Erikki wanted desperately to turn and flee but his legs would not move. Someone coughed, a hacking, frightful cough. Then his mouth said, “Who - who are you?”
“Once I was a teacher of English - now I am unclean, one of the living dead. As God wants. Go away. Bless God for His mercy.”
Numbed, Erikki saw the man motion with the remains of his arms. Obediently, around the cavern the lights began to go out, eyes still watching him. Outside in the night air, he had to make a grim effort to stop himself from running away in terror, feeling filthy, wanting to cast off his clothes at once and bathe and soap and bathe and soap and bathe again. “Stop it,” he muttered, his skin crawling, “there’s nothing to be afraid of.”
Wednesday - February 14
Chapter 27
AT EVIN JAIL: 6:29 A.M. The jail was like any other modem jail - in good days or bad - gray, brooding, high- walled, and hideous.

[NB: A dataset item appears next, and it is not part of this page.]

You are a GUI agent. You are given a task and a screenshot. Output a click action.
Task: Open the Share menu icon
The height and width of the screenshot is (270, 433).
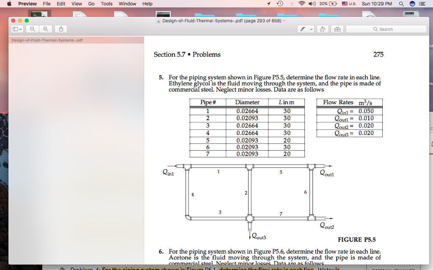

Today the false dawn was strange, the glow below the horizon curiously red. No overcast or even clouds in the sky - the first time for weeks - and though it was still cold it promised to be a rare day. No smog. The air crisp and clean for a change. A kind wind took away the smoke from the still-burning wrecks of cars and barricades from last night’s clashes between the now legal Green Bands and the now illegal loyalists, leftists, combined with suspect police and armed forces, as well as the smoke from countless cooking and heating fires of the Tehrani millions. The few pedestrians who passed the prison walls and the huge door that was wrecked and broken off its hinges, and the Green Band guards who lolled there, averted their eyes and quickened their pace. Traffic was light. Another truck filled with Guards and prisoners ground its gears, stopped briefly at the main gate to be inspected. The temporary barricade opened and closed again. Inside the walls was a sudden volley of rifle fire. Outside the Green Bands yawned and stretched.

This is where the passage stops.